For aspiring programmers looking for real-world experience of working in a team using Github we made a tool to help you close your first issue!
Don't feel confident using GitHub in a team? Practice the workflow by closing your first issue, step by step. For a guided complete tutorial with images, refer to our README
Use this invite link to get our bot to send you an invite in your email to join our Github organisation so that the issue can be assigned to your Github username. Use the following command inside the #get-started channel to get the invite.
/join-github-org your-github-username
Note: Once you've accepted the invite (check your email) you will be assigned your very first issue
Step 2. Fork this repository
Fork the repository where you'll be closing your first issue by clicking on the fork button on the top of the page.
This will create a copy of this repository in your account.
Now clone the forked repository to your machine.
Go to your GitHub account, open the forked repository, click on the code button and then click the copy to clipboard icon.
Open a terminal and run the following git command:
git clone "url you just copied"
where "url you just copied" (without the quotation marks) is the url to this repository (your fork of this project). See the previous steps to obtain the url.
For example:
git clone https://github.com/<your-github-username>/close-my-first-issue.git
Here you're copying the contents of the close-my-first-issue repository on GitHub to your computer.
PS. If you don't have git on your machine, install it.
Change to the repository directory on your computer (if you are not already there):
cd close-my-first-issue
Now create a branch using the git checkout
command:
git checkout -b new-branch-name
For example:
git checkout -b add-<your-github-username>
Now create profiles/<your-github-username>.md
in your editor, add ## Hi, I'm <your-github-username>
to the file and then save it.
Upon executing the command git status
, you'll see there are changes.
Stage those changes with the git add
command:
git add profiles/<your-github-username>.md
And commit those changes using the git commit
command:
git commit -m "add <your-github-username>"

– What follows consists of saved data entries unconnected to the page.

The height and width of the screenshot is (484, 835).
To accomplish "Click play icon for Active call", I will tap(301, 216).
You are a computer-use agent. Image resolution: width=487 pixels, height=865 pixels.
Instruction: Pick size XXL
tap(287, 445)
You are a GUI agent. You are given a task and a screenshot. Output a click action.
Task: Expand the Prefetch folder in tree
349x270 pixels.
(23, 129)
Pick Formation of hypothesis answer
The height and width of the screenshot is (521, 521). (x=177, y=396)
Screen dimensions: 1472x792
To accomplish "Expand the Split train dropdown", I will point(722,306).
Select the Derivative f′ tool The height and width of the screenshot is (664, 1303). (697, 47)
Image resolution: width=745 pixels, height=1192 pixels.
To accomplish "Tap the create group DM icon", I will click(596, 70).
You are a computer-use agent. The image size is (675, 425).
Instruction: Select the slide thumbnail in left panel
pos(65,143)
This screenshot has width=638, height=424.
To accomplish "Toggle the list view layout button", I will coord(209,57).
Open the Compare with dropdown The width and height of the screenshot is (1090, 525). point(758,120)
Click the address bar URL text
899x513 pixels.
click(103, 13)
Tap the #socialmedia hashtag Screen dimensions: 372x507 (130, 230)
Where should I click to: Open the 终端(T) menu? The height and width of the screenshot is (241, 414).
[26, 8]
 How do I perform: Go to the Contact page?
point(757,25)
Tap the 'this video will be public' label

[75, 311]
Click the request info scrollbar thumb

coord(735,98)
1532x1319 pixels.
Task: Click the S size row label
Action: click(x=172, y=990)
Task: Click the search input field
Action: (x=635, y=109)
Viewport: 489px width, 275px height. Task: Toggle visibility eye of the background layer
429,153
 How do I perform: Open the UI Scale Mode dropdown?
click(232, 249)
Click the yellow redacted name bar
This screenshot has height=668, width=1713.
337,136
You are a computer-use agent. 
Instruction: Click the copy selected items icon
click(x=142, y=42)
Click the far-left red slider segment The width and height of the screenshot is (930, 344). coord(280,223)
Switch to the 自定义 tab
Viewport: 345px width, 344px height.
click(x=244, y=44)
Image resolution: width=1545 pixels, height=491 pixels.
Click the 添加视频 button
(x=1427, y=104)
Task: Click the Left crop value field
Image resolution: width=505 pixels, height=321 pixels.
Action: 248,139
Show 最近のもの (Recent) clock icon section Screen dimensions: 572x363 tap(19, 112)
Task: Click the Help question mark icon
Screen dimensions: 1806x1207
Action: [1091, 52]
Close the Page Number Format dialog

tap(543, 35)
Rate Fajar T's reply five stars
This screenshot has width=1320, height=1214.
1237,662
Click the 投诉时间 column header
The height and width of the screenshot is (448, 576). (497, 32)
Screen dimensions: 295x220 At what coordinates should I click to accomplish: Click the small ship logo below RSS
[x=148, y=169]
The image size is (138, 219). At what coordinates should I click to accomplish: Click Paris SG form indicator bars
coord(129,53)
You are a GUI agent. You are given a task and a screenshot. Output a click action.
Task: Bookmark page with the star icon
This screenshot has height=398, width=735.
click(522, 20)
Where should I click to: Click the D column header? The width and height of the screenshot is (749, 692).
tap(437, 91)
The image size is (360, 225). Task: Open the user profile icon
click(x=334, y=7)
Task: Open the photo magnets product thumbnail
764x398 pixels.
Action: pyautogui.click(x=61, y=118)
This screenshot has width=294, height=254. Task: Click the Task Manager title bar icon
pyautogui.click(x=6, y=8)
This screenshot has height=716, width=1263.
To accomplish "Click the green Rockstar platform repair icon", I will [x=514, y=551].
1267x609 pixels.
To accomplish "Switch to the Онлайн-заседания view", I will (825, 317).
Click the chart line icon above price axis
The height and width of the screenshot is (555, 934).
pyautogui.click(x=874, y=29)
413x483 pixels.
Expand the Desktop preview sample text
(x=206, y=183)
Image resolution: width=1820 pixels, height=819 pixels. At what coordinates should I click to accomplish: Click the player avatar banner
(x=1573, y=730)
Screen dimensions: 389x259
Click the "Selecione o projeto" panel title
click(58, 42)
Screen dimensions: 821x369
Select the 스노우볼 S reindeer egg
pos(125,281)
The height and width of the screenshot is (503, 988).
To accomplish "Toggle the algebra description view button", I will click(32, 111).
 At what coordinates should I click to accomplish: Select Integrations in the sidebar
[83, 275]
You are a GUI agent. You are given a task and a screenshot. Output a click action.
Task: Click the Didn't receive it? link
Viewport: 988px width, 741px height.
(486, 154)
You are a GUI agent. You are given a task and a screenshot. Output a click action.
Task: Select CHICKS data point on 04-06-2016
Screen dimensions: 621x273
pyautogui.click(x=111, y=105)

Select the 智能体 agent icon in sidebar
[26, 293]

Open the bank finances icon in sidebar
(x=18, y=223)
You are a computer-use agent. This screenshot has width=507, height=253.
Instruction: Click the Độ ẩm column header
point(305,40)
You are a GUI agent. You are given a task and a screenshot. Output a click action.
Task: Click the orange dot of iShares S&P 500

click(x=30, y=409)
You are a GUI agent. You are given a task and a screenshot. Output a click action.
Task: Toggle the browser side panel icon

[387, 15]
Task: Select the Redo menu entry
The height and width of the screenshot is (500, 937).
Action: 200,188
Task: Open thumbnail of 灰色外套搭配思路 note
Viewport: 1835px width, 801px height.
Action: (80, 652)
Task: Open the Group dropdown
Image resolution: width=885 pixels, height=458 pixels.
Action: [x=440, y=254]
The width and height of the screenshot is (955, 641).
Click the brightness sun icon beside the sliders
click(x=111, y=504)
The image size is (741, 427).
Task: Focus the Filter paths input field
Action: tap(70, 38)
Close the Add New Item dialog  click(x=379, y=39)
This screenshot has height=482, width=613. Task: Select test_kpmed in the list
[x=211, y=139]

Push your changes using the command git push
:
git push origin add-<your-github-username>
If you go to your repository on GitHub, you'll see a Compare & pull request
button.
Click on that button to start creating a pull request.
Someone from our organisation will then be notified of your pull request and either approve and merge your updates, or request changes.
You will get a notification in either case.
You've just completed the standard fork -> clone -> branch -> commit -> push -> open pull request workflow that is used to power up to 190 million GitHub repositories.